JTL There is also a method to determine PWM frequency using a black image with a vertical white line and a DSLR using a pan shoot. Details of the test can be found here, under the testing and interpretation section http://www.tftcentral.co.uk/articles/pulse_width_modulation.htm
In essence, you take a picture of the line while panning the camera, and then count the resulting lines if PWM is present. Else there should be just a blured line (if no PWM)

    Alyosha2001 Check my other thread on how to build homemade oscilloscope and you dont have to do any more of these stupid tests🙂 Ive done them too and wasted a lot of time. They rarely give any real proof and just confuse you more.

      martin Very interesting DIY! I have access to an electronic osciloscope, but this seems very handy, except the part with overvoltage 🙂

      ditherig 1.8 is out, it still enables default dithering back aftter the screen goes off and back on, using Intel HD Graphics 530

        Alyosha2001 I dont understand one thing. If the notebook displays are 6bit with FRC (dithering) to make it look 8bit and instead of actual 256k colors seem like they have 16,7 million, how does turning on ditherig doesnt make the display look like crap all of a sudden?

        Is there any way to find email on that guy who did the ditherig? Cannot find it anywhere.

          martin Basically, "ditherig" just turns off the Intel chip CALLING for dithering. Whatever the display has to do in order to fake the colors still happens, irrespective.
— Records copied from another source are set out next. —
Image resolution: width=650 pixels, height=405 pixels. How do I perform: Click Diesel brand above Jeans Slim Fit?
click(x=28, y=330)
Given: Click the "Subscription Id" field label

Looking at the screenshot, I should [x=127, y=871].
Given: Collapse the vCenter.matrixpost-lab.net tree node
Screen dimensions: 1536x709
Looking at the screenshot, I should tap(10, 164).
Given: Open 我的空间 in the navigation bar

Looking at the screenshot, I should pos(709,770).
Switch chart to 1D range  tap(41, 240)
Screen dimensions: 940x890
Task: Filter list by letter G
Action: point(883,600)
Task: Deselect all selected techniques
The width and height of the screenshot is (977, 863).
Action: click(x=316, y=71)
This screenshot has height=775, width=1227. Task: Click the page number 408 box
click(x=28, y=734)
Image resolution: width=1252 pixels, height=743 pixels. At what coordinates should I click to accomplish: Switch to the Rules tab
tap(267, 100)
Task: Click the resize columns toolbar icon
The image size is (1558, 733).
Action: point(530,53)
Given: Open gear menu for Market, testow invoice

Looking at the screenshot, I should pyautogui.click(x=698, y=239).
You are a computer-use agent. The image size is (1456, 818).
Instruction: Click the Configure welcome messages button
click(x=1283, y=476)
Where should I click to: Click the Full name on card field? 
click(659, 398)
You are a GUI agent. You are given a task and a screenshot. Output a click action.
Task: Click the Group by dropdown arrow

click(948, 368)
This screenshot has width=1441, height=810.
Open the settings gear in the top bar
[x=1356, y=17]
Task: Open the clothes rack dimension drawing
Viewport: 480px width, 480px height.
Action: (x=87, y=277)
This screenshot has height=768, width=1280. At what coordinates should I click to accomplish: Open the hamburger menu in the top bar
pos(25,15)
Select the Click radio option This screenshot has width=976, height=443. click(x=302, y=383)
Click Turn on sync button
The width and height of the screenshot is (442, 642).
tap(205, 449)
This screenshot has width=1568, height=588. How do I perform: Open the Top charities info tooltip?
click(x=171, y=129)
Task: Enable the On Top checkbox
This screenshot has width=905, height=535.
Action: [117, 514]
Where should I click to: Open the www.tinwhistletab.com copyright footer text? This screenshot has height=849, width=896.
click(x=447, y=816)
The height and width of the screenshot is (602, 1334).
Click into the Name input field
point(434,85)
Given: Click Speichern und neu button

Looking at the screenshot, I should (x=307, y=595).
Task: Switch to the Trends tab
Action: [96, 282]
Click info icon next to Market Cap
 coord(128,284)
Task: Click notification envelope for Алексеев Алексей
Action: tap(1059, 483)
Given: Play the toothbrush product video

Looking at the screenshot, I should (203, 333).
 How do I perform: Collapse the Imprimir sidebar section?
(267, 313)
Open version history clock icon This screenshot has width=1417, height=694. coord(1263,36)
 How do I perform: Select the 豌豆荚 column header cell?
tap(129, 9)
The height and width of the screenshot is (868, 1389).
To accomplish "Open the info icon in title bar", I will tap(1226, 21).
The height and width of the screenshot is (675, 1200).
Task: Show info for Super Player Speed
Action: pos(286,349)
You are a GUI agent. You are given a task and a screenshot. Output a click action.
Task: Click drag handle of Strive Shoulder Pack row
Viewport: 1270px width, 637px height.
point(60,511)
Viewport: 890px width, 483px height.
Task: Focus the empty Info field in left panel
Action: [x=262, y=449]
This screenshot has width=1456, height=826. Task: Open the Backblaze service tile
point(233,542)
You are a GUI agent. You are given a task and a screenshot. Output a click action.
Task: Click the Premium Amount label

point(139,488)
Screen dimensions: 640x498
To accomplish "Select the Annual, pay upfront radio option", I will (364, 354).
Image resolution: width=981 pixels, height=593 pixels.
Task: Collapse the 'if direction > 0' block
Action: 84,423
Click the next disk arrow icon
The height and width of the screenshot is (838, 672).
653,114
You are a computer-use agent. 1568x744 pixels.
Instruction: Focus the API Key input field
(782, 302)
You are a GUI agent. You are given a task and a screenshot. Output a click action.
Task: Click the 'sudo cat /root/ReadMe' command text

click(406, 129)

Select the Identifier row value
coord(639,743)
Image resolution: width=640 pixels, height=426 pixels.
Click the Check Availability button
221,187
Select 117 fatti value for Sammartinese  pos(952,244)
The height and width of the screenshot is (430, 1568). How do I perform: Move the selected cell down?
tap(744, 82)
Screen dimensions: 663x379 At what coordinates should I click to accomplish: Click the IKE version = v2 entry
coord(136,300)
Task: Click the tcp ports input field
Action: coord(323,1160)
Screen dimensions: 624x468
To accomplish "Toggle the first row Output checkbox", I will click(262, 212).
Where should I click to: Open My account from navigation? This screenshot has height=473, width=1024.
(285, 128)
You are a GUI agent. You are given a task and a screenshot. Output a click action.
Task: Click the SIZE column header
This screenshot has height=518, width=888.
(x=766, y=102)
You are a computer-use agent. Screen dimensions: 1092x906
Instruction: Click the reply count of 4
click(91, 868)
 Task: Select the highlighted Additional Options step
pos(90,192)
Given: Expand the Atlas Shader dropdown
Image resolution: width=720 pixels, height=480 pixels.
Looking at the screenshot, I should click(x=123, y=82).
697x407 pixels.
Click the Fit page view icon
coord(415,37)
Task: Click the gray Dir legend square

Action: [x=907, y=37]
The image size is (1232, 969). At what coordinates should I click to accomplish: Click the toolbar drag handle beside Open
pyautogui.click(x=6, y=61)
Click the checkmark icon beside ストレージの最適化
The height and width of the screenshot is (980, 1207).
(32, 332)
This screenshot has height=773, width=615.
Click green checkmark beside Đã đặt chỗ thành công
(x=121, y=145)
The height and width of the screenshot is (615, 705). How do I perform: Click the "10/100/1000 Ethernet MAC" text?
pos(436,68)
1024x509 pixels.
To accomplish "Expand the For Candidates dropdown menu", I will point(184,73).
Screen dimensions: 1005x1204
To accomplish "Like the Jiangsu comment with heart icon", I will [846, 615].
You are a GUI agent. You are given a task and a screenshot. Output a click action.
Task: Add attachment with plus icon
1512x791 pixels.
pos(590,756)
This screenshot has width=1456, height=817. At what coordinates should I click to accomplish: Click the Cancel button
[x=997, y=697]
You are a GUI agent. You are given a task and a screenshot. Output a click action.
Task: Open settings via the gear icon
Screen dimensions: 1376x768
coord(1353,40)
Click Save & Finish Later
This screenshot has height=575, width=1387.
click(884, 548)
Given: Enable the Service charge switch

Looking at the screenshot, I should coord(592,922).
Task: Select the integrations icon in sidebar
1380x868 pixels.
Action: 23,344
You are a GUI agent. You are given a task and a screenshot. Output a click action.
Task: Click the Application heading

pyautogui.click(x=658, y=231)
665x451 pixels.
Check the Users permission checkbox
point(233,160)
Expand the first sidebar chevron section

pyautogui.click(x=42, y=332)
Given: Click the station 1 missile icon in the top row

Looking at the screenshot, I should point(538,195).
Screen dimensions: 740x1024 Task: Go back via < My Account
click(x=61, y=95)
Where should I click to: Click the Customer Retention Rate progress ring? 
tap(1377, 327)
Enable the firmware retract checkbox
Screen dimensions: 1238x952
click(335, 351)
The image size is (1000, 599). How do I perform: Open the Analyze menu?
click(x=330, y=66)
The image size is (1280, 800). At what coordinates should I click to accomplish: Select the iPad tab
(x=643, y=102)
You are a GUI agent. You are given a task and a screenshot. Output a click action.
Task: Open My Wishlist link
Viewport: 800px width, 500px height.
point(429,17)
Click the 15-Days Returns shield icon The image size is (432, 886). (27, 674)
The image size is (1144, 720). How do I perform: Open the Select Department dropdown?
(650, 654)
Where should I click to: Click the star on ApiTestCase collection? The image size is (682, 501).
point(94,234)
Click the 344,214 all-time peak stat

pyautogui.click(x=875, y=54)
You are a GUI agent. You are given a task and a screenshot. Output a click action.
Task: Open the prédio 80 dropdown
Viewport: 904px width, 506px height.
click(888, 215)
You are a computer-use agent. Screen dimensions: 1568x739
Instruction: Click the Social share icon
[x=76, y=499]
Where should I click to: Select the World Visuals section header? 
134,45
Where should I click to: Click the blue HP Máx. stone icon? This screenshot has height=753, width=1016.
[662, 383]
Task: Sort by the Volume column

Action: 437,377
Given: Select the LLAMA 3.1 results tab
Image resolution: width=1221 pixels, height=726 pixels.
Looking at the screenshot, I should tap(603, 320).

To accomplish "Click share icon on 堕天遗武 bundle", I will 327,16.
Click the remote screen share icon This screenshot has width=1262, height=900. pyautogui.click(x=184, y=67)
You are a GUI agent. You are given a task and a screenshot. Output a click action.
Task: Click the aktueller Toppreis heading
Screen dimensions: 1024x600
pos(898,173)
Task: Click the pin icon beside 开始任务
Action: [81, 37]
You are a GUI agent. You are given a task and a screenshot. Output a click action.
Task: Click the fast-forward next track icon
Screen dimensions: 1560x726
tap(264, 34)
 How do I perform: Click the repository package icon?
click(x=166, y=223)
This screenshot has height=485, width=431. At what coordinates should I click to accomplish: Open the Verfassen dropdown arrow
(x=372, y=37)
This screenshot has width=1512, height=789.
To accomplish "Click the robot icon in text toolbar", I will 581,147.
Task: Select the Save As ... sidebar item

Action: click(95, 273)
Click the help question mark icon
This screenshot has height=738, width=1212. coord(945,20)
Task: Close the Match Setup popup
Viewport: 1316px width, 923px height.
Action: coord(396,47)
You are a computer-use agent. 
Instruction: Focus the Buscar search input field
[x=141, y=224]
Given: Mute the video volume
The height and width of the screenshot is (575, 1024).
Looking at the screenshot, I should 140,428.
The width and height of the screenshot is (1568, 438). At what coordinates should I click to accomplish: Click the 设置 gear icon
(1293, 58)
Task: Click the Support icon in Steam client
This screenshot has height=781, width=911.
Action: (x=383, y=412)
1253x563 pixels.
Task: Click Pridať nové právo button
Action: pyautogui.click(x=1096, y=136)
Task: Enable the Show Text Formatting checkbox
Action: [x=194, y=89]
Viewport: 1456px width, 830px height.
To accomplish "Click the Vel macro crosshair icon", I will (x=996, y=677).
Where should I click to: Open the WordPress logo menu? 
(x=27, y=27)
The Intel chipset has dithering locked on during the output phase at all times, whatever the output device is.

          The issue here is that both the chip AND the display are dithering/flickering/PWM'ing/etc. There are so many sources of flicker/pain that it's hard to eliminate them all.

          When I once talked in the nouveau* IRC channel with one of the devs, he said they enabled temporal dithering for notebook displays by default because notebook displays don't dither and so they need software dithering. He might be wrong or his knowledge might be outdated though. But if he's right, the color drop should be obvious and result in visible banding.

          * (an alternative open source NVIDIA driver)

          • JTL likes this.

          martin I've attatched 2 pictures on november the 17th, take a look at them, in my case the banding (when the dither is off) is obvious

            Alyosha2001 Thank you I checked, its very obvious. However, did the eyestrain then disappear when the dithering was disabled?

            @Gurm That is exactly what we have to do - eliminate the known issues one by one in order to solve this and work pain free, or work at all. In my case I really need a damn laptop by now, but I am getting an oscilloscope first to measure whether if it bothers me, its PWM. Then ill just go down that road from there.
            I am also doing a nice run through all possible doctors and examinations, but more of that in the health thread.
            I couldnt measure any PWM on one iphone I !have! to use for work and that gives me the worst strain ever (iphone 6s), so maybe the better oscope will finally pick it up.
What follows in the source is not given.